** MATERIAL SHOWN follows **

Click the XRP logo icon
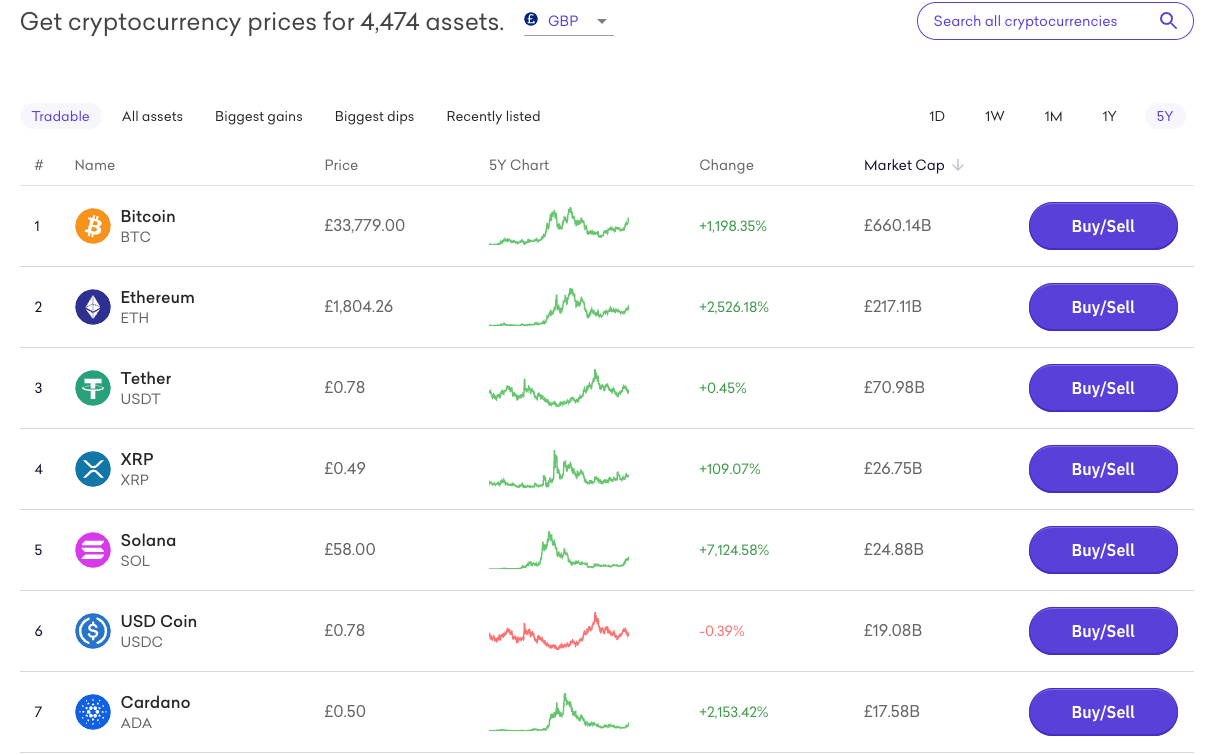Viewport: 1210px width, 755px height. (x=93, y=469)
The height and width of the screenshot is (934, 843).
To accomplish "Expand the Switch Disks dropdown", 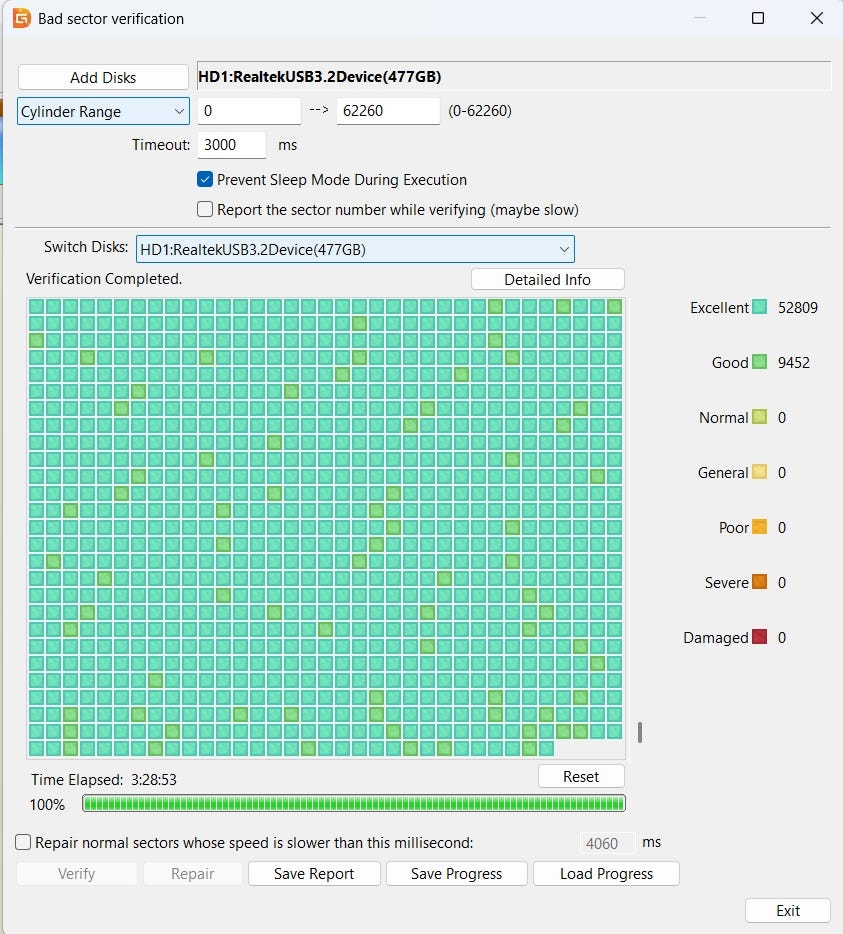I will pos(355,249).
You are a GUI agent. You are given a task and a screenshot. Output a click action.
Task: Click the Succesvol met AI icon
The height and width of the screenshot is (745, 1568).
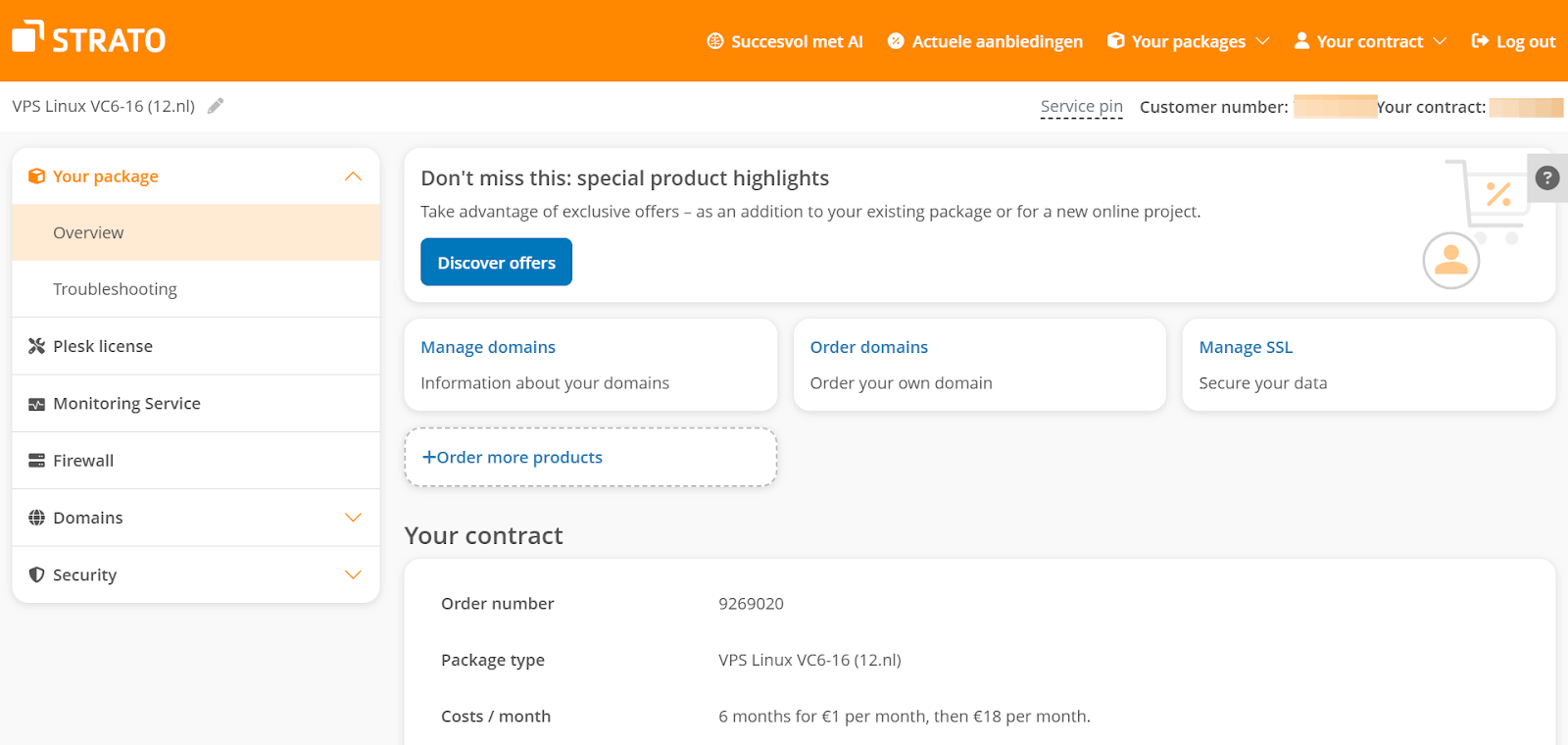click(x=715, y=41)
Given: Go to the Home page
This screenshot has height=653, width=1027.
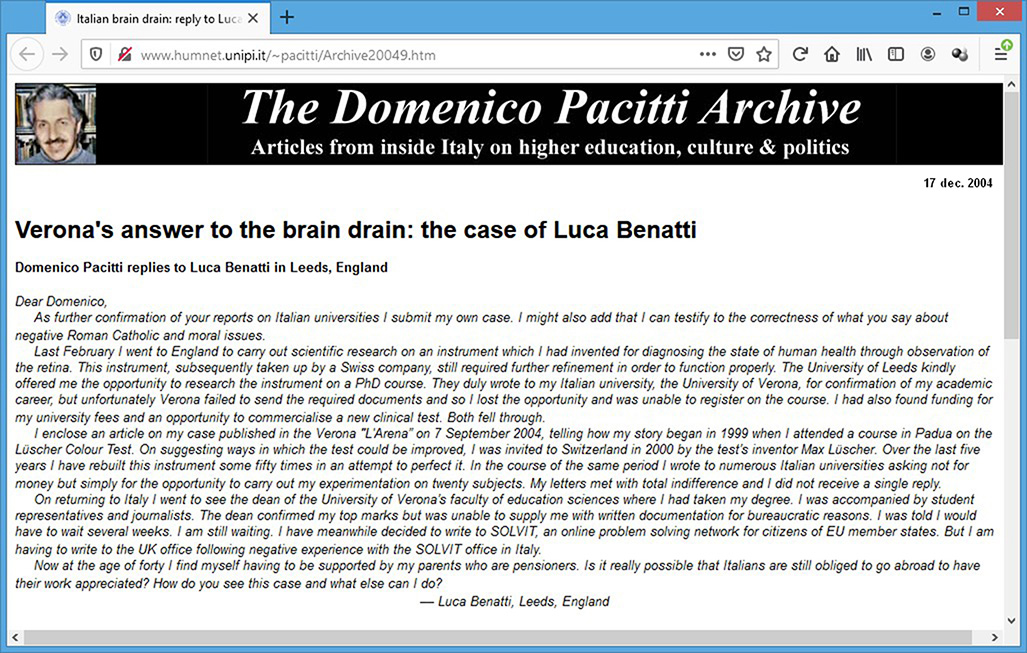Looking at the screenshot, I should (x=832, y=55).
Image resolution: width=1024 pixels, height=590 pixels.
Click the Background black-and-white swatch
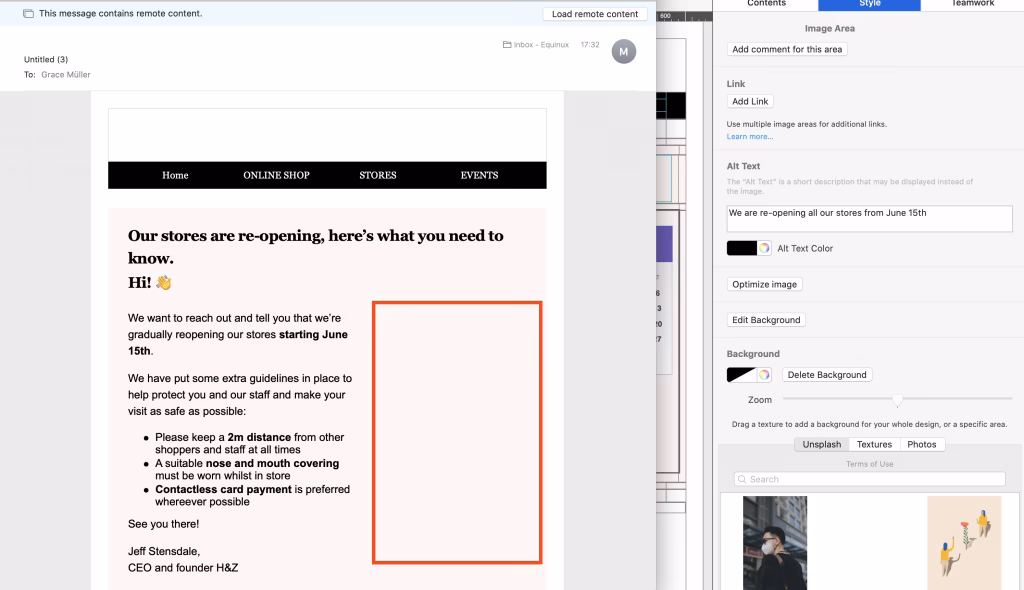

** End of MATERIAL SHOWN **

→ **WORK INSTRUCTIONS**
Reproduce the records above exactly, but only from the line containing "This screenshot has height=653, width=1027." through the last line, both included, and without any pictures.

→ **EXERCISE ANSWER**
This screenshot has height=653, width=1027.
Looking at the screenshot, I should (x=832, y=55).
Image resolution: width=1024 pixels, height=590 pixels.
Click the Background black-and-white swatch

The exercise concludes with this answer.